I am so disappointed.
Yeah, so there's a zillion of them, probably a million asteroids, but they're very widely spread apart.
And in fact, the biggest asteroid, Ceres, is more massive than the rest of all the asteroids combined.
And Ceres is little, right?
So there's not much stuff out there.
So to say this was once a mighty planet, I'm not ready to say that.
Gotcha.
There's not much there to begin with.
If you put the moon out there and smash it to smithereens, it would have an awesome, it would be a 20 times more awesome asteroid belt than what we have now.
What we have right now.
Just our moon.
Except the moon doesn't have much iron.
Moon is an anomaly among large spherical objects.
It should have an iron core given its size because it would have had all those ingredients and it would have differentiated out, but it has hardly any iron, which is what led to the, this wasn't asked, but I gotta get it off my chest, which is what led to the impact theory hypothesis for the formation of the moon.
That earth formed, we already differentiated our stuff, somebody else comes along and side swipes our crust, and all of our crustal material becomes the moon.
And that's why there's a good match between the moon and our crust, and the moon has hardly any iron.
See, and I thought you were gonna say that's why we have the theory that the moon is anemic, because it has very little iron.
Nice, that's very medical of you.
Okay, what else you got?
Let's move on.
Tim Pilgrim wants to know, would it be possible to use an asteroid as an interplanetary bus service?
So you jump on the asteroid while it passes Earth, and then you jump off it again when it's going around Mars.
I love it.
Really?
I love it.
But it so would not work.
Why not?
Because you have to catch up with the asteroid to step onto it.
There you go.
And by the time you've done that, you can get to where you're going by yourself.

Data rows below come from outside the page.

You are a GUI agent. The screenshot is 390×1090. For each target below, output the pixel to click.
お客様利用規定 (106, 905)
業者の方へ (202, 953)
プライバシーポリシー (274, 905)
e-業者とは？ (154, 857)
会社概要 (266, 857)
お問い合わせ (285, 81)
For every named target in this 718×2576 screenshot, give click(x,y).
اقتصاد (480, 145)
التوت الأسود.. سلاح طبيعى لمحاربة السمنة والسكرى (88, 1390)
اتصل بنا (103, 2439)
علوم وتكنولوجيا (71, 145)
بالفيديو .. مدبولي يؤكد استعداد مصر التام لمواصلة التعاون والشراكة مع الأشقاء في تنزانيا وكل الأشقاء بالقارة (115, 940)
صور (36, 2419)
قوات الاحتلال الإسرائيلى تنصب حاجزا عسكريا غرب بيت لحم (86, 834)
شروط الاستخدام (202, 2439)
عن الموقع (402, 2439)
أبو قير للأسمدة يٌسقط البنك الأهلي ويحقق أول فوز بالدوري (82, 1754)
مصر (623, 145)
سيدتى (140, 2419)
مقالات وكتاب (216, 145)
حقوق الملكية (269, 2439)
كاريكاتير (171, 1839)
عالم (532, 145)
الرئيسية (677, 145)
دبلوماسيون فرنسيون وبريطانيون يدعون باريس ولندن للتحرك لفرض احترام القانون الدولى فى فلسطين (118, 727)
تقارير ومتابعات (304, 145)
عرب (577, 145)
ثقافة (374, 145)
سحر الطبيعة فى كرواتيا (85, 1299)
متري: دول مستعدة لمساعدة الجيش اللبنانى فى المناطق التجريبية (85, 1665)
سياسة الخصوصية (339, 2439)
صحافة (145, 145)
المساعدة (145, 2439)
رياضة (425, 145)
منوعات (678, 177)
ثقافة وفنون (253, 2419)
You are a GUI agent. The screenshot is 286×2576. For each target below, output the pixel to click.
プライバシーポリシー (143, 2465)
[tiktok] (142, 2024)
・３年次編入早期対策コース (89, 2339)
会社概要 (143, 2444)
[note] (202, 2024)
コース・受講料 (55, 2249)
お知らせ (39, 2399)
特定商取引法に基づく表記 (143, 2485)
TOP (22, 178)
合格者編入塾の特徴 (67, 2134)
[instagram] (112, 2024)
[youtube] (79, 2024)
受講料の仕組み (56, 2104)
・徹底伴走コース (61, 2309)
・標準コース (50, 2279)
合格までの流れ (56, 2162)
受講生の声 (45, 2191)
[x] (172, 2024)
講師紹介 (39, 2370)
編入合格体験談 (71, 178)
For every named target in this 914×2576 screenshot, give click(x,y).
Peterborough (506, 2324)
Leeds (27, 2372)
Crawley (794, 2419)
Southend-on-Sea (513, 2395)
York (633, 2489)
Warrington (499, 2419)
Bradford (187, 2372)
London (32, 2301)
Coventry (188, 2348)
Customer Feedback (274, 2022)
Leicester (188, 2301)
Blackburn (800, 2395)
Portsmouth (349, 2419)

So in other words, it's like driving a Ferrari to catch a bus.
Yeah, exactly.
If you had the Ferrari, you don't need the bus.
There you go.
Right, now if you somehow found a way to get the asteroid to stop and start, but whatever power that is, you don't need the asteroid.
Right, you just harness that power.
You got your own spaceship.
So it's a nice idea, but no.
I think maybe it's thinking of those cartoon things where it goes by and you reach on to it and then your army elongates.
Right, and then you just get snatched along.
You snap back and then you're with it.
But no, the physics prevents that from being a useful idea, but it sounds like a really cool idea because asteroids are going everywhere.
Right, yeah, well, listen man, you get an A for creativity, F for practicality.
But okay, let's move on.
What else you got?
This is Alex Stevens.
Alex wants to know, interstellar asteroids, are there objects that enter the solar system from interstellar travel?
Also, can orbiting solar systems ever leave the sun's gravity and fly toward another star?
Please answer this one, I've been dying to know.
Okay, so this is an excellent question.
First, our studies of the formation of solar systems tell us that our solar system might have had 20 or 30 planets when it was born.
What?
Where are they now?
That's what I wanna know.
They have escaped.
What happens is they end up on unstable orbits and they get flung to interstellar space and they're called rogue planets.
They are homeless planets wandering the galaxy without a host star.
And now I feel bad for them.
No, there's surely no life on their surface, but many planets have heat sources within.
Earth still does.
Exactly.
The geologists, rather than calling it Earth heat, call it geothermal sources.
That's correct.
Because they like bigger words.
But it's Earth heat, geothermal Earth heat.
Earth has heat.
That's what gives us volcanoes and things.
It has nothing to do with the sun.
I can imagine one of these planets having life thriving deep within.
Deep within the planet.
But they would never know a day of sunlight because they are not near a star.
So it has been suggested that there are more rogue planets in this galaxy than there are planets in orbit around stars.
So that's a hypothesis that remains to be tested, but the models tell us that that is likely.
First.
Second, what was the first part of his question?
That was, so do we actually encounter objects from another solar system since we can lose objects?
Exactly.
So we can lose them.
Why won't we some come our way?
Why can't we end them?
Okay, space is vast and mostly empty.
Right.
So, something has to come near enough to us to then plunge through our orbital, our planet.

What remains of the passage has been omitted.